■ EXERCISE:
Both the line below containing "Sell Your Guitar (108, 2161)" and the line containing "[在图库视图中加载图片 2] (100, 307)", along with every line between them, should be repeated exactly; no other line belongs in the answer.

+++ STUDY MATERIAL +++

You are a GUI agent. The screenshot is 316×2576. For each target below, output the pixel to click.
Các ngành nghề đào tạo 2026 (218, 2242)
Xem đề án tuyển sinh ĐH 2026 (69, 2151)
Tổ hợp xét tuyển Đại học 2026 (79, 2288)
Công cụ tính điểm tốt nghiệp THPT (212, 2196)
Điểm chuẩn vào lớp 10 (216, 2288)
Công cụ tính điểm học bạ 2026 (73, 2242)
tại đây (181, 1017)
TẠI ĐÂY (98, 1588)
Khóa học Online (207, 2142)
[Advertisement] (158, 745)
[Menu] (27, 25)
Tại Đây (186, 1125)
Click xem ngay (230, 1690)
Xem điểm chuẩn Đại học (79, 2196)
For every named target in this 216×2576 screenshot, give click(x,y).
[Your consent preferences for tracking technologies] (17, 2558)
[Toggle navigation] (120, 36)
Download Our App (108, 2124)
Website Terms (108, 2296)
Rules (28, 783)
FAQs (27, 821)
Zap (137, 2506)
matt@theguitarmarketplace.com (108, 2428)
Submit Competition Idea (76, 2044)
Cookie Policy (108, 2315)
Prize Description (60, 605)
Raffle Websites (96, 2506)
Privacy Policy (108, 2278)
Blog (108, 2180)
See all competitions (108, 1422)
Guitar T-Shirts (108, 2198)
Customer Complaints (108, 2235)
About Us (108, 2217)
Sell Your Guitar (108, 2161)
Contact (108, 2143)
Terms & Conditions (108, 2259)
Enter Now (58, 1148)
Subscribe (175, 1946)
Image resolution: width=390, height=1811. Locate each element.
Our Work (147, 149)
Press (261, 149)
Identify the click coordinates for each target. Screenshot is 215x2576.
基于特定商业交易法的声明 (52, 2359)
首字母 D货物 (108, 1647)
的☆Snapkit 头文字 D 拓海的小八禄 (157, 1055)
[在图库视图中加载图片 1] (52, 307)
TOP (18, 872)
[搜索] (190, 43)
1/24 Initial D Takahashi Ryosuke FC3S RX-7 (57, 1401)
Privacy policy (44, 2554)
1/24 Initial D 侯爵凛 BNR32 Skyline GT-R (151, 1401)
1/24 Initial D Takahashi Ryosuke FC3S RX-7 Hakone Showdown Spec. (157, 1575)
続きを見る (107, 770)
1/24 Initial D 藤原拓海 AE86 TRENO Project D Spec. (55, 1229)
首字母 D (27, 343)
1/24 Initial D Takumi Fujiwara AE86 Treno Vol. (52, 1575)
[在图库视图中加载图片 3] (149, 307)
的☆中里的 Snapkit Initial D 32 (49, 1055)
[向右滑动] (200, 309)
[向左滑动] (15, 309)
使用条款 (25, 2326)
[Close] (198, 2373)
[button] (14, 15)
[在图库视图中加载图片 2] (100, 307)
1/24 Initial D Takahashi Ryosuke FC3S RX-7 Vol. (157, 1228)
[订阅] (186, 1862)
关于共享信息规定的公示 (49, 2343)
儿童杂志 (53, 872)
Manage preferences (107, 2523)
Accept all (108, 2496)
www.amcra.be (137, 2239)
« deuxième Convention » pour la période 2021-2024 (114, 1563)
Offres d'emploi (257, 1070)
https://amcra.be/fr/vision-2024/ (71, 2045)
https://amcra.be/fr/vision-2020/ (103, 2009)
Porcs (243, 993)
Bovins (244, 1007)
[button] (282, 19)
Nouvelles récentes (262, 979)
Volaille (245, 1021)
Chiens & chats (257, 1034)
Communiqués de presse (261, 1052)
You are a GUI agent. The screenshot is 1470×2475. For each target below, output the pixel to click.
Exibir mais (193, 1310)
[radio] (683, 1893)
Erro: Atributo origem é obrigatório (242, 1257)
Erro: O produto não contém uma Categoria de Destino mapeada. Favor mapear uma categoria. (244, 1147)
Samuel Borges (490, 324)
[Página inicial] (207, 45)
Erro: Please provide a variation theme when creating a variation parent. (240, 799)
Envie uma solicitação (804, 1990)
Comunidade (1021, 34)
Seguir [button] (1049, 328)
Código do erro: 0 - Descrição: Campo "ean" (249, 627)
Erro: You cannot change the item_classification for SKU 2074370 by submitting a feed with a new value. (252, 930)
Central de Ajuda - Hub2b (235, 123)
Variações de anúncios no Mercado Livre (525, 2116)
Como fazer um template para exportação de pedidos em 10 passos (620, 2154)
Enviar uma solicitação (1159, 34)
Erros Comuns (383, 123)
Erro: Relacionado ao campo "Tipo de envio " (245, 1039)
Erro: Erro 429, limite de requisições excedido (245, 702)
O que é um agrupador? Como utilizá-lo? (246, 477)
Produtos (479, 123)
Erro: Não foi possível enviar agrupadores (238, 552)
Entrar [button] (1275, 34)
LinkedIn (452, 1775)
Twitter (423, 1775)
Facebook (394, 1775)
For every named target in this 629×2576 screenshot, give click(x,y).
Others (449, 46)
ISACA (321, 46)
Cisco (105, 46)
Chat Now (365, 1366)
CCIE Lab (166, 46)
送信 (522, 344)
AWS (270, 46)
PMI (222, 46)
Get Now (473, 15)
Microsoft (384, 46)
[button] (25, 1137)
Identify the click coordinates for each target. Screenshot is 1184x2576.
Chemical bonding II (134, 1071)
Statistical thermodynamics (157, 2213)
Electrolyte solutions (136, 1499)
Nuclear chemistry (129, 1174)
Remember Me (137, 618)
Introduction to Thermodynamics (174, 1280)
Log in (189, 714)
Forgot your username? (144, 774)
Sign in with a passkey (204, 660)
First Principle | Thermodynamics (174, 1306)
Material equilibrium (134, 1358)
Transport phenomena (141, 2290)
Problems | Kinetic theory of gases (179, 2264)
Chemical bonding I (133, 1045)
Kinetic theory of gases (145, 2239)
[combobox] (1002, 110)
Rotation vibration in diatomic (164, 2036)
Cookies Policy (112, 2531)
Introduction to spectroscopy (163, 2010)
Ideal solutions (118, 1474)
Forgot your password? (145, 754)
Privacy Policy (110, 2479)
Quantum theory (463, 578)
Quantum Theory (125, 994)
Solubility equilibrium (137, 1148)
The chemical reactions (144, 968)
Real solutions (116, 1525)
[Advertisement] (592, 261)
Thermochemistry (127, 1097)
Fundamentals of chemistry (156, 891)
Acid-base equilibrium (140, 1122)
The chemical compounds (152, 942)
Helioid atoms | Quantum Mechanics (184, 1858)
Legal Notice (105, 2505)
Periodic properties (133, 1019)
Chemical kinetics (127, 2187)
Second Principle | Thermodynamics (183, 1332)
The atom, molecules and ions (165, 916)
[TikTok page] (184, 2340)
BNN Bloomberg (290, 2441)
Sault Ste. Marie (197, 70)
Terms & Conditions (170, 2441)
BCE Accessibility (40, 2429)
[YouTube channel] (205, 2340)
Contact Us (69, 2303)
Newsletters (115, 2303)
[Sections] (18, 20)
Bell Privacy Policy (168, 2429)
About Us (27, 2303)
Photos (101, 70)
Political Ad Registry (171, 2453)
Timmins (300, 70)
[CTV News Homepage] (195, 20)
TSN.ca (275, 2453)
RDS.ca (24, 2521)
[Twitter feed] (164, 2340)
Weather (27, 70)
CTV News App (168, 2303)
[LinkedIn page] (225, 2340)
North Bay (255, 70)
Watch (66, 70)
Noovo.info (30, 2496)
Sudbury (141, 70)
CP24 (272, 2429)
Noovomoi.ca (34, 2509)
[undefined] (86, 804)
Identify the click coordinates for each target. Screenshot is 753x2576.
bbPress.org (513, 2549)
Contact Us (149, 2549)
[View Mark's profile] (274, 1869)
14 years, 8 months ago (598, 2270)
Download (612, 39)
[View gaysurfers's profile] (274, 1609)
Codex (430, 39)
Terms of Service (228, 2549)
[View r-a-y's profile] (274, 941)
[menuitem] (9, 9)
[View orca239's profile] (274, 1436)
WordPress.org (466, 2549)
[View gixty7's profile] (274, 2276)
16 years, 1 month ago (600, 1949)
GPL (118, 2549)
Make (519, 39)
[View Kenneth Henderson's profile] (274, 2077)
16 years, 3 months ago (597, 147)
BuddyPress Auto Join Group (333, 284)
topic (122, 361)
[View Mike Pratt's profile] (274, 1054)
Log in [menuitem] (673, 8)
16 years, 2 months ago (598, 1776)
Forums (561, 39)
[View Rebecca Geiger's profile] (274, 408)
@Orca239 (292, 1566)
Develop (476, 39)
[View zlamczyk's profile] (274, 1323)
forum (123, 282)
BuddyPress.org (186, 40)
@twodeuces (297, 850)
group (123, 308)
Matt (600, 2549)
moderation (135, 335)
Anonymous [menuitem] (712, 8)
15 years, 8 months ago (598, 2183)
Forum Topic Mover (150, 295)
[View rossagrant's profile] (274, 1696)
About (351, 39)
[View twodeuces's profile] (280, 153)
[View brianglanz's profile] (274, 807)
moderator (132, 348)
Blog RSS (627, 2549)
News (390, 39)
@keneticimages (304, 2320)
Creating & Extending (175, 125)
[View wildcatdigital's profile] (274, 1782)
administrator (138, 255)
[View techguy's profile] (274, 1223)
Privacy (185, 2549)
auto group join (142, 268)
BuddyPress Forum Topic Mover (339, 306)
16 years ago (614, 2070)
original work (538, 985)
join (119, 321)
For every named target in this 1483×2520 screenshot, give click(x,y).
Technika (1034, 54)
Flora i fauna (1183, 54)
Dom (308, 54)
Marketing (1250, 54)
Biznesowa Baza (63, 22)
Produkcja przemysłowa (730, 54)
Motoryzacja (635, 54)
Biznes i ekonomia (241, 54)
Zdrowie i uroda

+++

■ RESPONSE BOX:
Sell Your Guitar (108, 2161)
Contact (108, 2143)
Terms & Conditions (108, 2259)
Enter Now (58, 1148)
Subscribe (175, 1946)
Image resolution: width=390, height=1811. Locate each element.
Our Work (147, 149)
Press (261, 149)
Identify the click coordinates for each target. Screenshot is 215x2576.
基于特定商业交易法的声明 (52, 2359)
首字母 D货物 (108, 1647)
的☆Snapkit 头文字 D 拓海的小八禄 (157, 1055)
[在图库视图中加载图片 1] (52, 307)
TOP (18, 872)
[搜索] (190, 43)
1/24 Initial D Takahashi Ryosuke FC3S RX-7 (57, 1401)
Privacy policy (44, 2554)
1/24 Initial D 侯爵凛 BNR32 Skyline GT-R (151, 1401)
1/24 Initial D Takahashi Ryosuke FC3S RX-7 Hakone Showdown Spec. (157, 1575)
続きを見る (107, 770)
1/24 Initial D 藤原拓海 AE86 TRENO Project D Spec. (55, 1229)
首字母 D (27, 343)
1/24 Initial D Takumi Fujiwara AE86 Treno Vol. (52, 1575)
[在图库视图中加载图片 3] (149, 307)
的☆中里的 Snapkit Initial D 32 (49, 1055)
[向右滑动] (200, 309)
[向左滑动] (15, 309)
使用条款 (25, 2326)
[Close] (198, 2373)
[button] (14, 15)
[在图库视图中加载图片 2] (100, 307)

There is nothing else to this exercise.